COLUMBUS, Ohio – Two-thirds of the way through their longest road trip of the season, the Kings faced their toughest opponent to date: the flu.

Four players – Alexander Frolov, Teddy Purcell, Brad Richardson and Justin Williams – have fallen ill, to various degrees, over the past couple days.

This morning, Kings coach Terry Murray was unsure how many players would be unavailable for tonight’s game against the Columbus Blue Jackets, so the Kings called up forward Oscar Moller from Manchester of the American Hockey League as an insurance policy, if nothing else.

Moller had three goals in five games for Manchester. Last season with the Kings, Moller had seven goals and eight assists in 40 games, but he didn’t make the Kings out of training camp this fall and was assigned to Manchester.

The illness left Murray in a difficult spot, not knowing until hours before the game – or maybe less – which players will be available and what lines to put together for the game.

"That’s maybe a good thing," Murray joked. "Put it together right as we go out for the warmups."

The Kings held an optional morning skate at Nationwide Arena. Twelve skaters and both goalies participated.

GOOD DAYS, BAD DAYS
Jarret Stoll missed the early part of training camp after being diagnosed with arthritis, most notably in his right wrist.

Stoll returned in the middle part of training camp and has maintained regular minutes as the Kings’ No. 2 center, but said he is still dealing with arthritis issues, and expects to for quite some time to come.

"It’s OK, it’s fine. There’s some good days and there’s some bad days," Stoll said. "There are some rough mornings, waking up sometimes, but it loosens up during the day and I just have to keep an eye on it and monitor it. I’m on the medication and I probably will be all year, just to make sure I can control it a little bit. There’s some tightness. The swelling has gone down, obviously. It’s fine to play. I’ve just got to watch it carefully."

TOUGH CHALLENGE
The Columbus Blue Jackets are the NHL’s best penalty-killing team, as they have killed 18 of 19 opponents’ power plays entering tonight. Factor in that they have also scored a shorthanded goal, and Columbus is practically perfect on the penalty kill.

That will likely present a significant challenge for the Kings, who started the season with seven power-play goals in their first five games but are 1 for 12 with the man advantage in their last two games.

"They are very aggressive," Murray said of the Blue Jackets. "They are really good through the middle of the ice. They get the angles and they push you into the places you want you to go as you come onto their side of the red line. They pressure any pucks on the boards, any fumbled pucks, any bad passes. That’s a green light for that guy, and all four guys are following it up."

FAMILIAR FOES
Murray and Blue Jackets coach Ken Hitchcock are well acquainted. Murray was an assistant coach under Hitchcock in the 2003-04 and 2005-06 seasons, and eight games into the 2006-07 season before Hitchcock got fired.

Before the game, Hitchcock had kind words for the Kings.

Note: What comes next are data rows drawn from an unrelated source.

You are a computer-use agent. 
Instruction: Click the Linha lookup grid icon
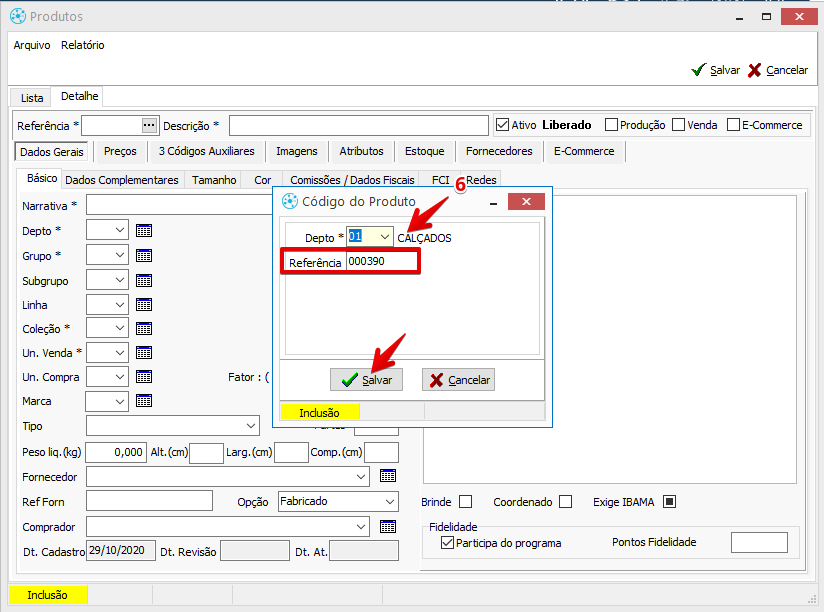tap(144, 304)
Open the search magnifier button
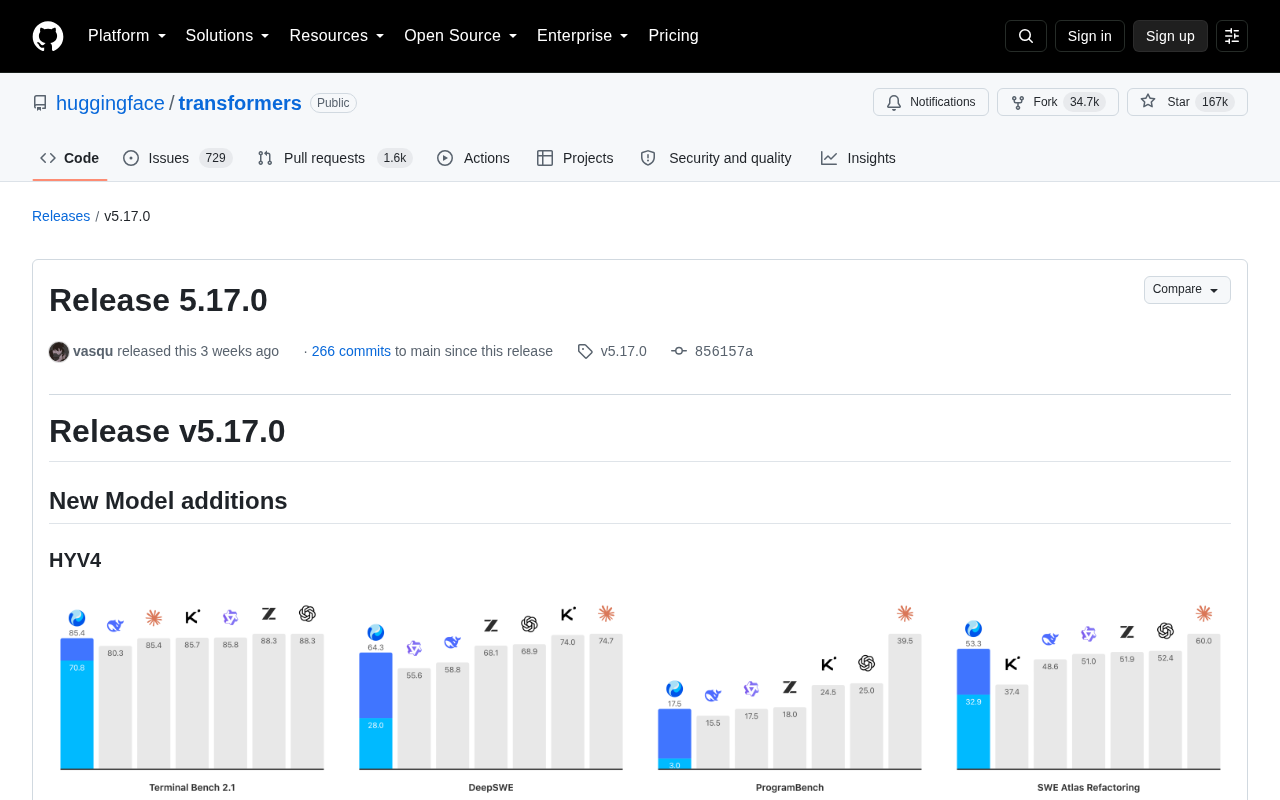Image resolution: width=1280 pixels, height=800 pixels. pos(1026,36)
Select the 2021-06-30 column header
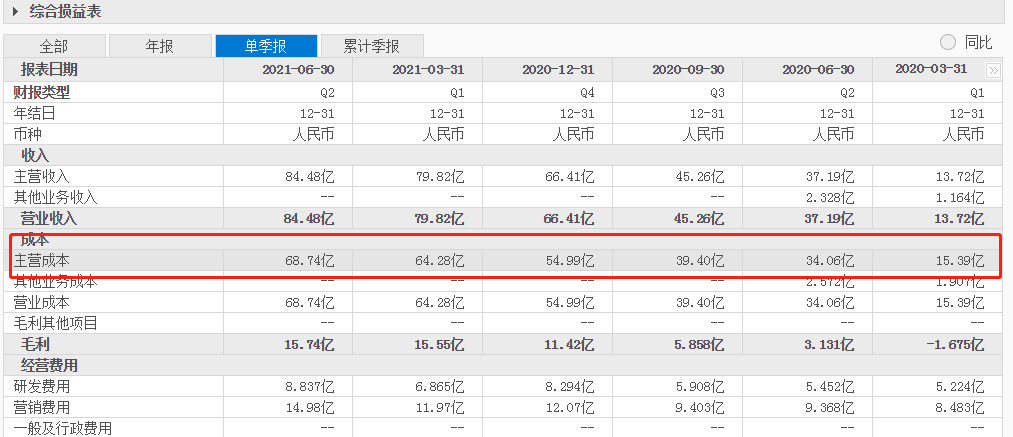Screen dimensions: 1013x437 point(298,70)
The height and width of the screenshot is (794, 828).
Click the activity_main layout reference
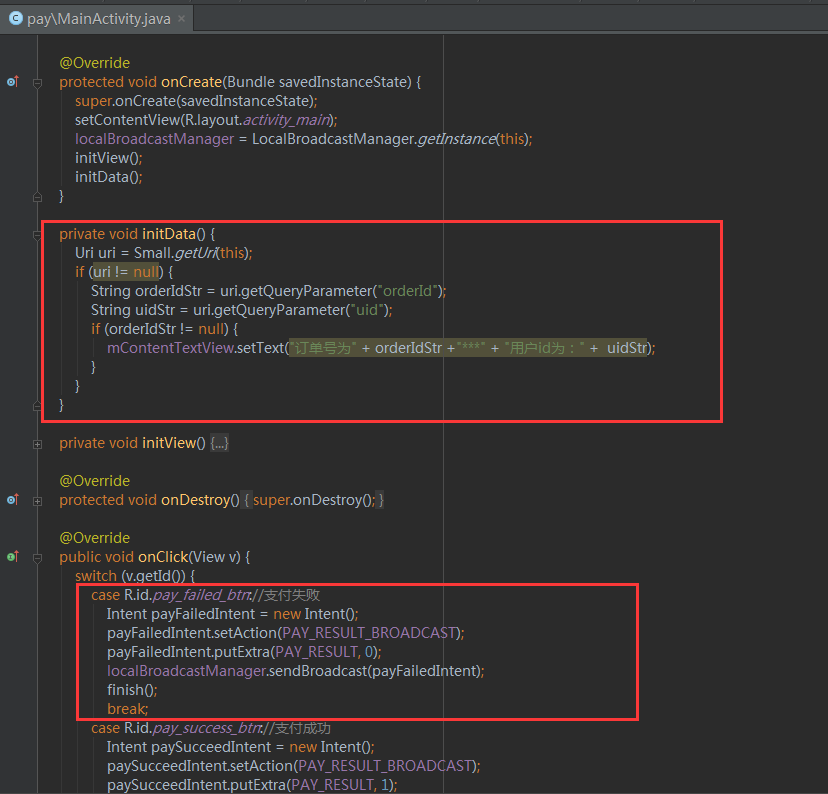[285, 120]
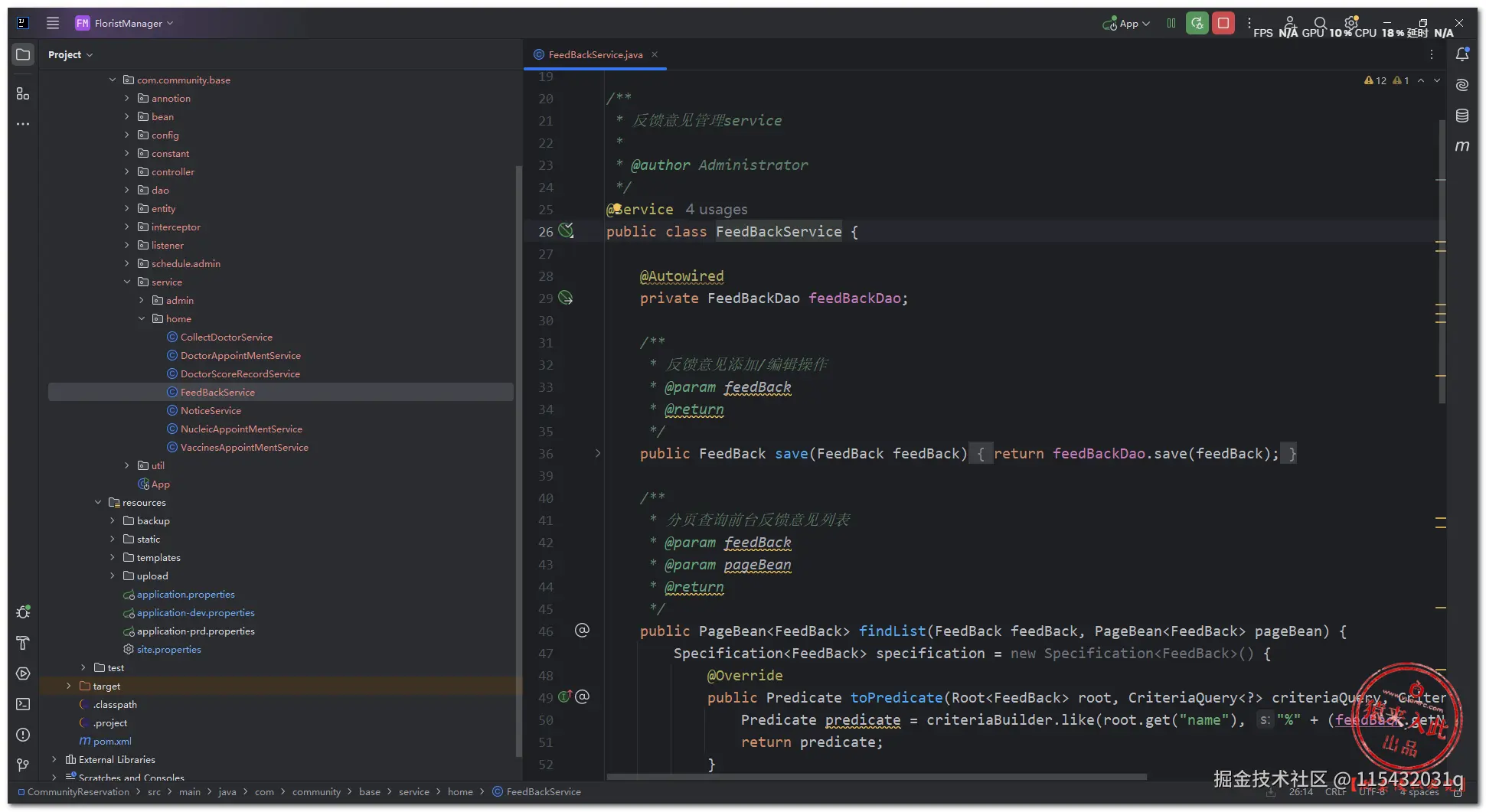Image resolution: width=1486 pixels, height=812 pixels.
Task: Open the Git version control tool window
Action: 23,765
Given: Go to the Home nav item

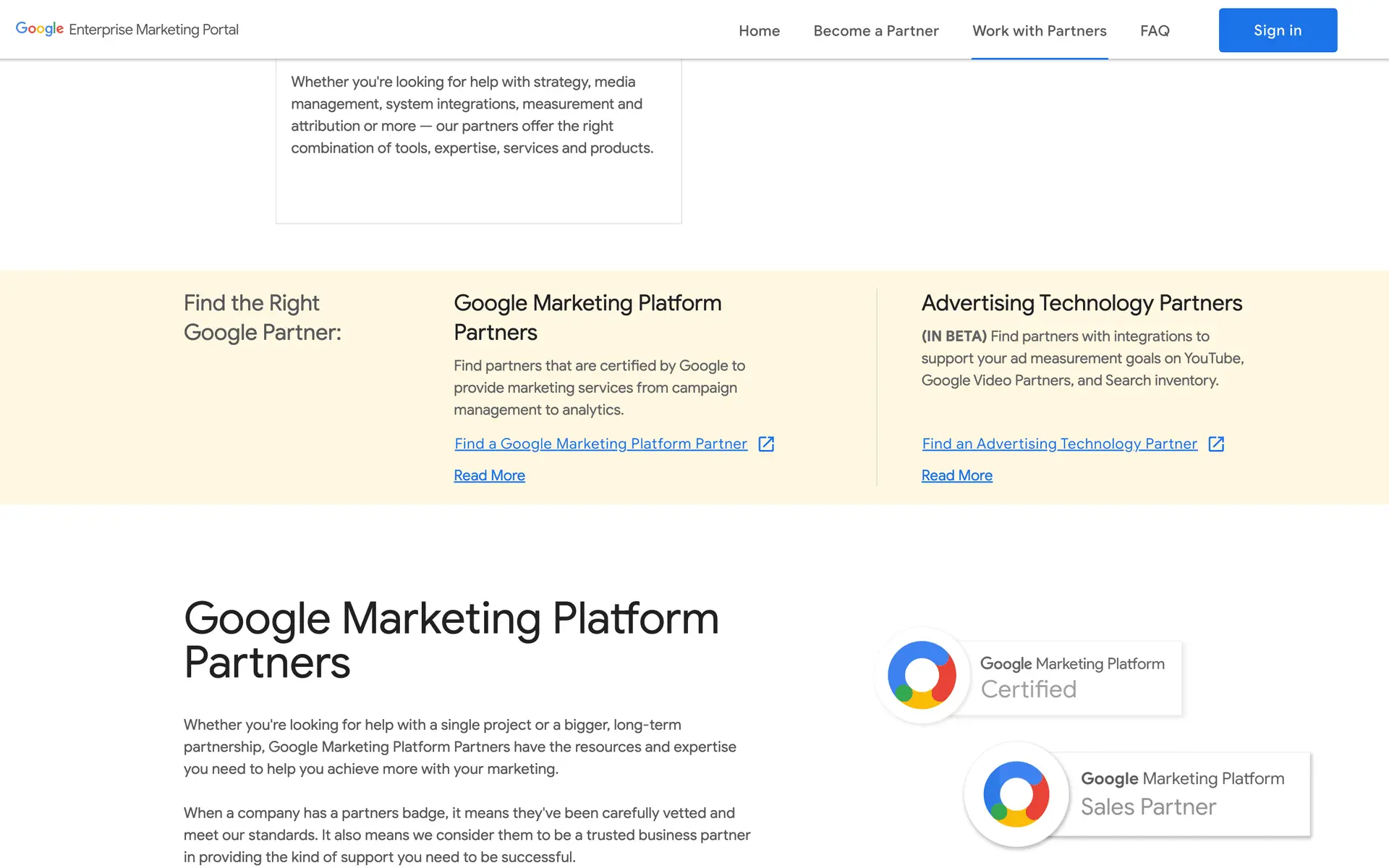Looking at the screenshot, I should pyautogui.click(x=759, y=30).
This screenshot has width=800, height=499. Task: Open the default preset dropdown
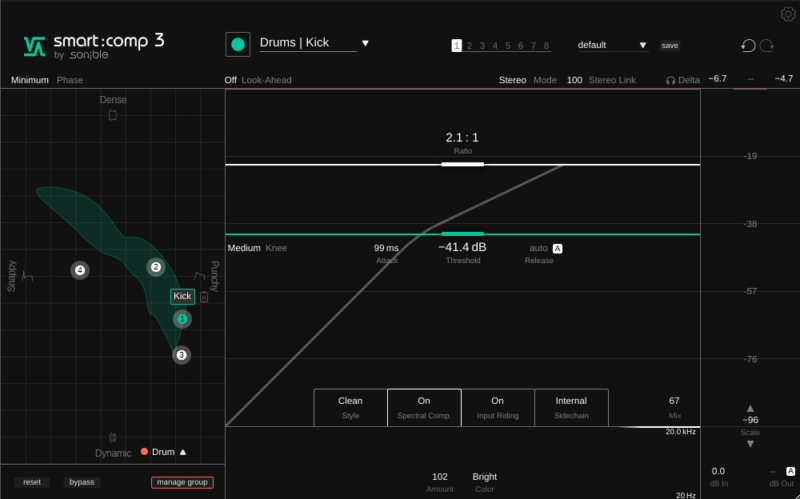[642, 45]
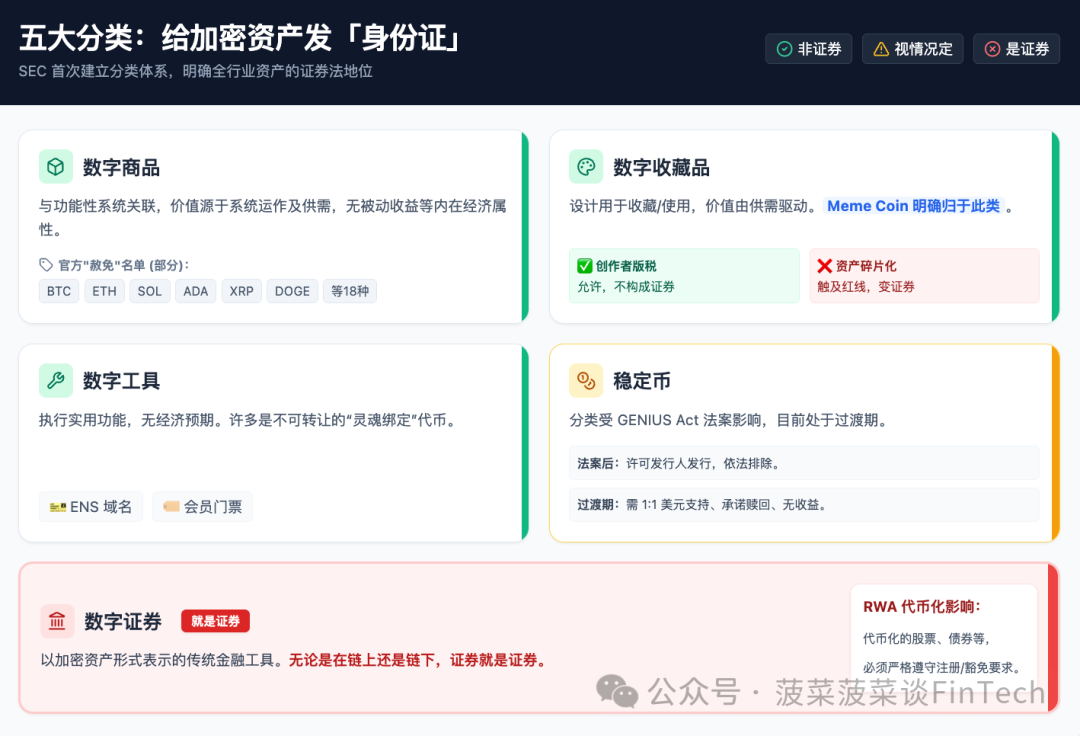Click the red X icon beside 资产碎片化
This screenshot has height=736, width=1080.
(824, 266)
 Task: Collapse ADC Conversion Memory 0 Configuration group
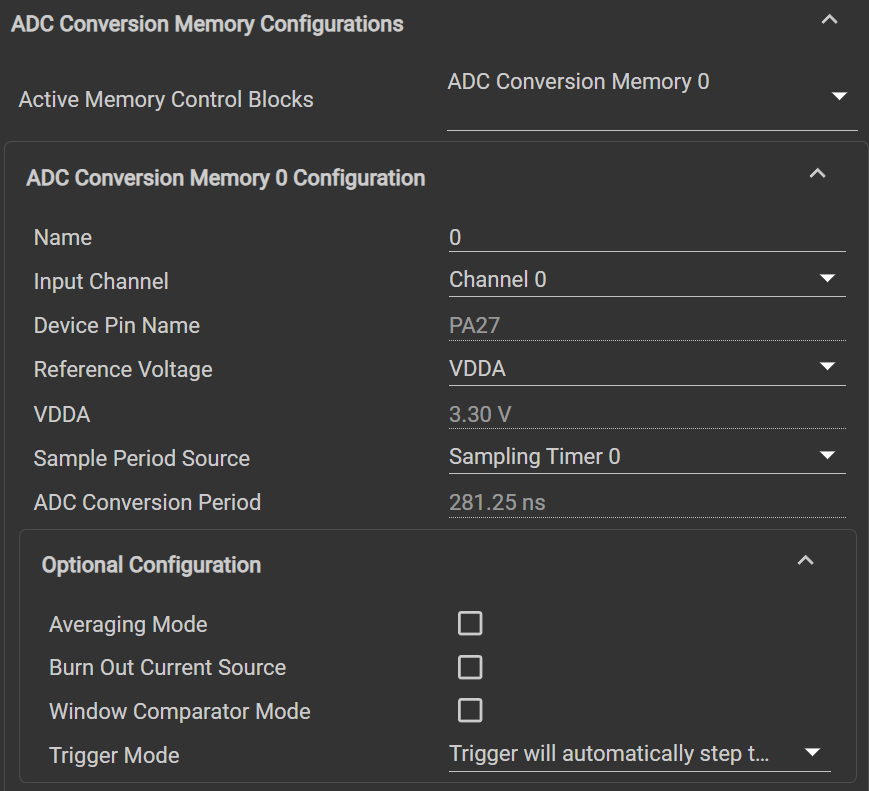(817, 174)
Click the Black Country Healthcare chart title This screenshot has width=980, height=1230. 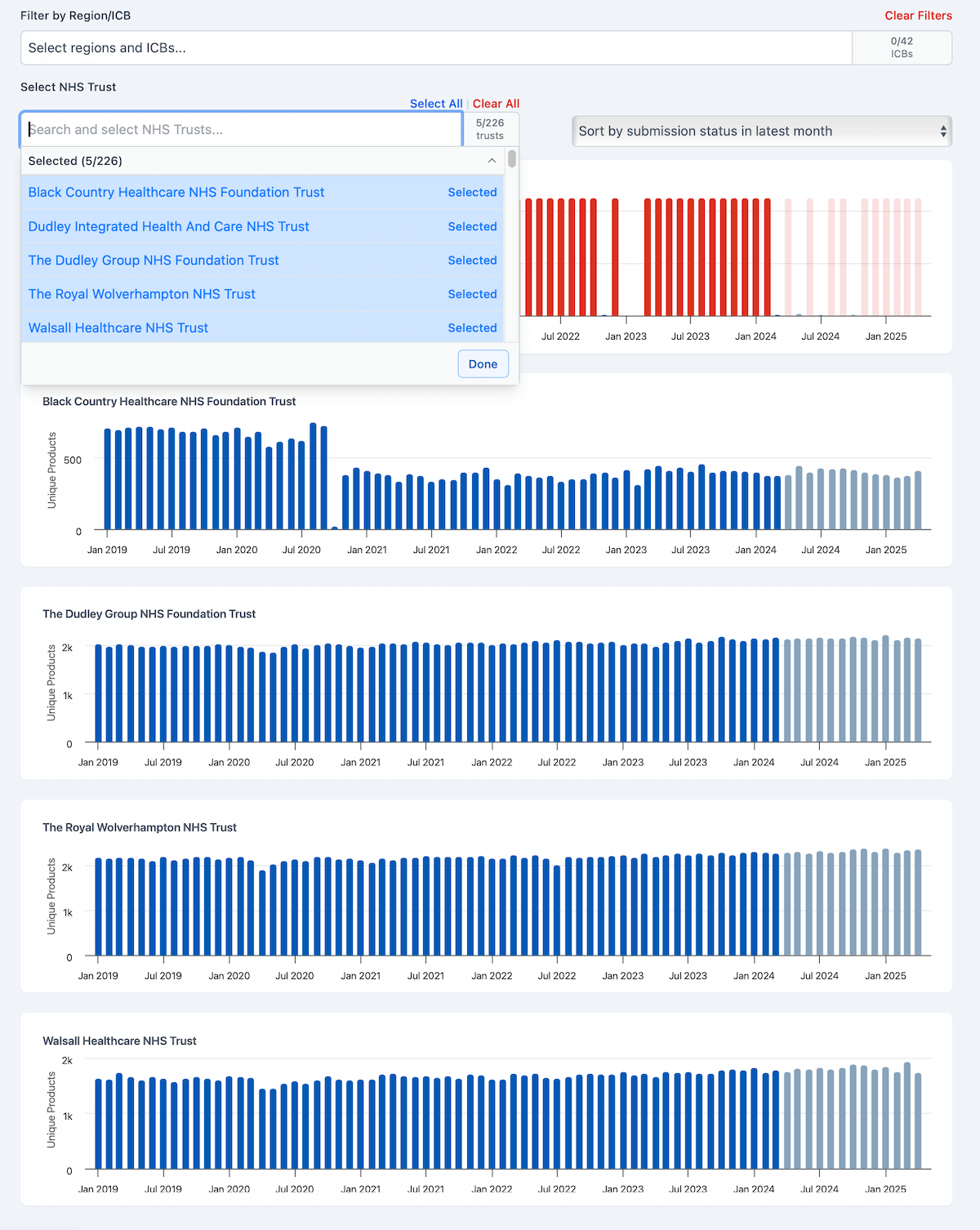point(169,402)
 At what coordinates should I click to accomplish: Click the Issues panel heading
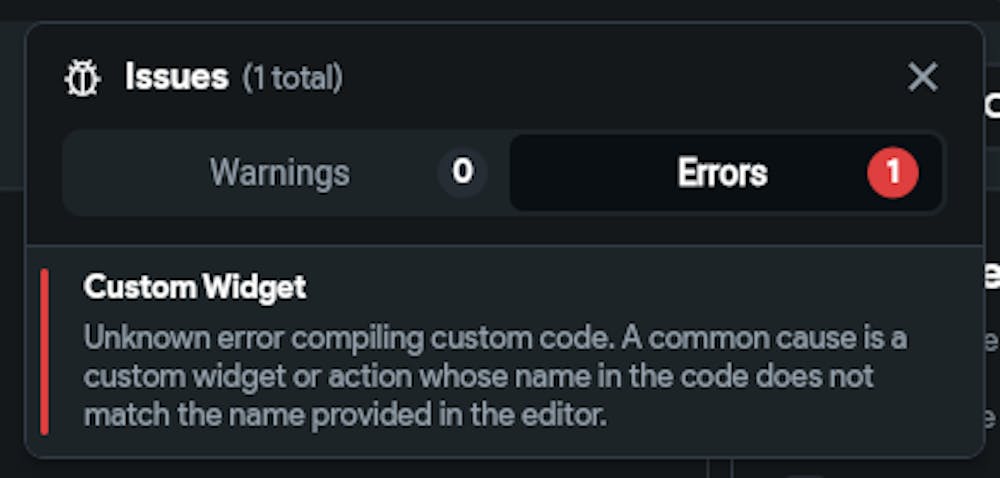(x=177, y=77)
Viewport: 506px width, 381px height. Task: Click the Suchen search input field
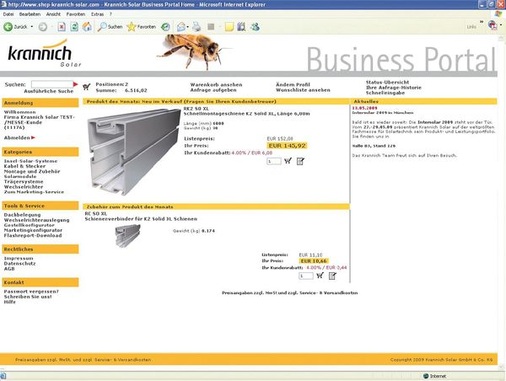pyautogui.click(x=52, y=84)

"They’re a very organized team, and they’re very structurally sound," Hitchcock said. "I know Terry (Murray) well, and they play exactly the same way we do. So, to me, this is just a complete mirror image of each other. They play the same system the same way, with the same style.

"They have a really big hockey club, especially through the middle of the ice. They’ve got good structure on all their lines and they’re going to be a real force all year."

Then again, perhaps Hitchcock spoke with some confidence, since the Blue Jackets entered the game with a 5-2-1 record against the Kings in their previous eight meetings.